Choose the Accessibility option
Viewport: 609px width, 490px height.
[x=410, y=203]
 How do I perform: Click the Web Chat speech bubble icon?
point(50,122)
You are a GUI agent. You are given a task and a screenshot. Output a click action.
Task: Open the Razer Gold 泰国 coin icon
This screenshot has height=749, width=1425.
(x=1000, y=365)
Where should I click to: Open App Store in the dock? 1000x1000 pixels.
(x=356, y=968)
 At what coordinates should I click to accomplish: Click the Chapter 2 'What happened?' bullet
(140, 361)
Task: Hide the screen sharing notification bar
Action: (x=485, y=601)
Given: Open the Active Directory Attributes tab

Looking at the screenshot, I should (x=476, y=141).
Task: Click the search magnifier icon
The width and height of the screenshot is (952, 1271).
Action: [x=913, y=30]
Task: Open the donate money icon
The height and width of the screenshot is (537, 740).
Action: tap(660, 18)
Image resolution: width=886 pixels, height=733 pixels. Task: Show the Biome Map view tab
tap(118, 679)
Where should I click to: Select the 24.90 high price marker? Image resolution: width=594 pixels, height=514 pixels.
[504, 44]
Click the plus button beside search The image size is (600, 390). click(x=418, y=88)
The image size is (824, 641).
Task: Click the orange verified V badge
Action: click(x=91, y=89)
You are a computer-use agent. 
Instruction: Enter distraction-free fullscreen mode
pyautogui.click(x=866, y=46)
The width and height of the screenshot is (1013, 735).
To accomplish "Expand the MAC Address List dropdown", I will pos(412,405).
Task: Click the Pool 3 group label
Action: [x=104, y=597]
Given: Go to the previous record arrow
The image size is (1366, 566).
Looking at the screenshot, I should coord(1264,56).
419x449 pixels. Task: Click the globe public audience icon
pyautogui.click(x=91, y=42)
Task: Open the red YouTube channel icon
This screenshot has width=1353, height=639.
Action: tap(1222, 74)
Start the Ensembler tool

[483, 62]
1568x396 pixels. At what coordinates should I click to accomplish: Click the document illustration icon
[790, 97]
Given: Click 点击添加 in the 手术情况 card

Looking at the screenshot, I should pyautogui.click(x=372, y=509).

----

# [WHAT THE TASK ASKS]
Reproduce the listing above precisely.

# [RESULT FOR THIS EXERCISE]
Choose the Accessibility option
Viewport: 609px width, 490px height.
[x=410, y=203]
 How do I perform: Click the Web Chat speech bubble icon?
point(50,122)
You are a GUI agent. You are given a task and a screenshot. Output a click action.
Task: Open the Razer Gold 泰国 coin icon
This screenshot has height=749, width=1425.
(x=1000, y=365)
Where should I click to: Open App Store in the dock? 1000x1000 pixels.
(x=356, y=968)
 At what coordinates should I click to accomplish: Click the Chapter 2 'What happened?' bullet
(140, 361)
Task: Hide the screen sharing notification bar
Action: (x=485, y=601)
Given: Open the Active Directory Attributes tab

Looking at the screenshot, I should (x=476, y=141).
Task: Click the search magnifier icon
The width and height of the screenshot is (952, 1271).
Action: [x=913, y=30]
Task: Open the donate money icon
The height and width of the screenshot is (537, 740).
Action: tap(660, 18)
Image resolution: width=886 pixels, height=733 pixels. Task: Show the Biome Map view tab
tap(118, 679)
Where should I click to: Select the 24.90 high price marker? Image resolution: width=594 pixels, height=514 pixels.
[504, 44]
Click the plus button beside search The image size is (600, 390). click(x=418, y=88)
The image size is (824, 641).
Task: Click the orange verified V badge
Action: click(x=91, y=89)
You are a computer-use agent. 
Instruction: Enter distraction-free fullscreen mode
pyautogui.click(x=866, y=46)
The width and height of the screenshot is (1013, 735).
To accomplish "Expand the MAC Address List dropdown", I will pos(412,405).
Task: Click the Pool 3 group label
Action: [x=104, y=597]
Given: Go to the previous record arrow
The image size is (1366, 566).
Looking at the screenshot, I should coord(1264,56).
419x449 pixels. Task: Click the globe public audience icon
pyautogui.click(x=91, y=42)
Task: Open the red YouTube channel icon
This screenshot has width=1353, height=639.
Action: tap(1222, 74)
Start the Ensembler tool

[483, 62]
1568x396 pixels. At what coordinates should I click to accomplish: Click the document illustration icon
[790, 97]
Given: Click 点击添加 in the 手术情况 card

Looking at the screenshot, I should pyautogui.click(x=372, y=509).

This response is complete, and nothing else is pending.